Так приходит она на кухню. Ставит примус перед собой и разжигает. А он, провались совсем, не разжигается.
Она думает: «С чего бы он, дьявол, не разжигается..?»
Постоянные повторы, как будто рассказчик поится забыть что-то, что он хочет сказать. Каждая последующая фраза цепляется за предыдущую: «приходит… и разжигает примус – всегда разжигает примус – приходит… и размышляет» и т.п. Несмелая мысль то возвращается назад, то сворачивает в сторону.
А в принципе, как ещё может мыслить человек, которому это дело до революции вообще было «не положено-с»? Но сейчас-то можно! Нельзя жить так, «как будто в стране ничего не случилось». Но привычка оказывается сильнее. В речи зощенковсого героя сказывается привычка подражать речи ораторов, людей общественно умных. Отсюда множество слов, в общем-то, по смыслу не подходящих, но определяющихся по принципу «что-то из той оперы» Так в рассказе «Баня»:
« - Не царский режим шайками метать… Не в театре».
Для героя театр – это символ роскошной жизни. И по аналогии: если у соседа две шайки, вместо одной, значит надо его одёрнуть – «не в театре!»

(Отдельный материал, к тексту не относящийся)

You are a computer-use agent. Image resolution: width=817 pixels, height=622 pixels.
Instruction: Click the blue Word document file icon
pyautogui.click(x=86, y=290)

Но такие люди были угодны. Были угодны заштампованные мысли и одношаговые умственные возможности. Естественно, что человек, который пытался вылечить общество, был не угоден. Зощенко указывал на болезни, которые есть в нас самих. В каждом из нас.
* * *
Конечно, разговор о Зощенко и о его персонажах можно продолжить. Тема его произведений, проблемы, которые поднимает писатель, остаются злободневными и сейчас, в наши дни.